> [Work item]: Would you transcribe exactly the lines below, starting at the one that contains "Instruction: Apply the" and ending with the last line, both included? Leave out all other lines.
Start of Study material
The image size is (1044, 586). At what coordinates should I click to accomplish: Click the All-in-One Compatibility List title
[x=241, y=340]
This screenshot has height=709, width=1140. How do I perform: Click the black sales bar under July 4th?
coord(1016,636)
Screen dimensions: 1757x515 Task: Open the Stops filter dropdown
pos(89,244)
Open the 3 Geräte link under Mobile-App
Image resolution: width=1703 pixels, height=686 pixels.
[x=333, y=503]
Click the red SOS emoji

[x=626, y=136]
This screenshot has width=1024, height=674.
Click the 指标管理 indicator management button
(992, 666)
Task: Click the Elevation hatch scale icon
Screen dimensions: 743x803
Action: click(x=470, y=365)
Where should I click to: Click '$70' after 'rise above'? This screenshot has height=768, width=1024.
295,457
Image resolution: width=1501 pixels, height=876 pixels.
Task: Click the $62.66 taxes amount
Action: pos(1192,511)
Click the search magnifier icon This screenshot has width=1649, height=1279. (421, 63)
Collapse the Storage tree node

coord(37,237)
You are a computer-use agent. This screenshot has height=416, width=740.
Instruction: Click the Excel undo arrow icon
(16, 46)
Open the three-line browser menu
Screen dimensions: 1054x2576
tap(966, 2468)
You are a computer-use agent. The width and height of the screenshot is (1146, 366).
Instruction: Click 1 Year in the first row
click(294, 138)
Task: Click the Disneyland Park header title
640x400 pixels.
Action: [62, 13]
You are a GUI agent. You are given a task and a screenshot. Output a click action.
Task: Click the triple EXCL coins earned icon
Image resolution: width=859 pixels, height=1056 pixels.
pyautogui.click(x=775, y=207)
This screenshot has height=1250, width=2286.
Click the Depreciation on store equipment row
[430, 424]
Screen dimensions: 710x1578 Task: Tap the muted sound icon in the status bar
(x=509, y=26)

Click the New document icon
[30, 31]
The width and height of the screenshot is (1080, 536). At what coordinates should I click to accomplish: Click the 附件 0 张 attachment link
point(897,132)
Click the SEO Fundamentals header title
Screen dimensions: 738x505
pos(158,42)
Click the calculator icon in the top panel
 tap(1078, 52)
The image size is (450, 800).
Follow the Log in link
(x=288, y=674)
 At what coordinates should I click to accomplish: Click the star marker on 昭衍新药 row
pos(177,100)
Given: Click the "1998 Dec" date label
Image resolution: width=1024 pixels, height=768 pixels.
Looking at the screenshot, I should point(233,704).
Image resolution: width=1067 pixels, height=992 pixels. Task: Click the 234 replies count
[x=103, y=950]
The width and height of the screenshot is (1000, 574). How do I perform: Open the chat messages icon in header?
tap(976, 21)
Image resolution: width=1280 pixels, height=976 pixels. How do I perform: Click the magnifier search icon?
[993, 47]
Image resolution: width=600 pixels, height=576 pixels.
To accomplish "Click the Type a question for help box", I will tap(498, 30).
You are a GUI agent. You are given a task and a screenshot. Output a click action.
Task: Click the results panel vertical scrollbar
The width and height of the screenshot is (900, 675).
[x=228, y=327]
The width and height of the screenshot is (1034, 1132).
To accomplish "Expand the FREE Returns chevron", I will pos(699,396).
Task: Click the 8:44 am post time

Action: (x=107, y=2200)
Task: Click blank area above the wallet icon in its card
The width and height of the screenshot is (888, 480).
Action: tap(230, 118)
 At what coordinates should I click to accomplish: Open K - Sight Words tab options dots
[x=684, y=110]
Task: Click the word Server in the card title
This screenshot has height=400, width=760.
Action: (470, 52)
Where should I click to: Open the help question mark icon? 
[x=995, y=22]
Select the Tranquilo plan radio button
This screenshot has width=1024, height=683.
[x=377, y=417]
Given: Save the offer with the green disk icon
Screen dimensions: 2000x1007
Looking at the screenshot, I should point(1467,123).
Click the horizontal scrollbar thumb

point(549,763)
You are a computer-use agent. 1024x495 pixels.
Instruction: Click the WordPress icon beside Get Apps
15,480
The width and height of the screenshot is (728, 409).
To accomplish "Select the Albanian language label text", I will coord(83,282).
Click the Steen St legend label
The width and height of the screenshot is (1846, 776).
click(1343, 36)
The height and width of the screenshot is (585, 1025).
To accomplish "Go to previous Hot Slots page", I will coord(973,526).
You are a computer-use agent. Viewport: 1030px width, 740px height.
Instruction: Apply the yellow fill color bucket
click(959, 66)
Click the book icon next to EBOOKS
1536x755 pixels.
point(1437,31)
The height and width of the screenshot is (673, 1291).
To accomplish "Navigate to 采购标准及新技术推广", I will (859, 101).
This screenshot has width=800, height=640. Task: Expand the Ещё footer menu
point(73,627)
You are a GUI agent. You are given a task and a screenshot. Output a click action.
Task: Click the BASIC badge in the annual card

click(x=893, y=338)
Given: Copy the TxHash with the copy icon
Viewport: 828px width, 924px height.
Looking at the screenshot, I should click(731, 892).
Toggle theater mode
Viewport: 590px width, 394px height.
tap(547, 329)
End of Study material
> [Task output]:
Instruction: Apply the yellow fill color bucket
click(959, 66)
Click the book icon next to EBOOKS
1536x755 pixels.
point(1437,31)
The height and width of the screenshot is (673, 1291).
To accomplish "Navigate to 采购标准及新技术推广", I will (859, 101).
This screenshot has width=800, height=640. Task: Expand the Ещё footer menu
point(73,627)
You are a GUI agent. You are given a task and a screenshot. Output a click action.
Task: Click the BASIC badge in the annual card

click(x=893, y=338)
Given: Copy the TxHash with the copy icon
Viewport: 828px width, 924px height.
Looking at the screenshot, I should click(731, 892).
Toggle theater mode
Viewport: 590px width, 394px height.
tap(547, 329)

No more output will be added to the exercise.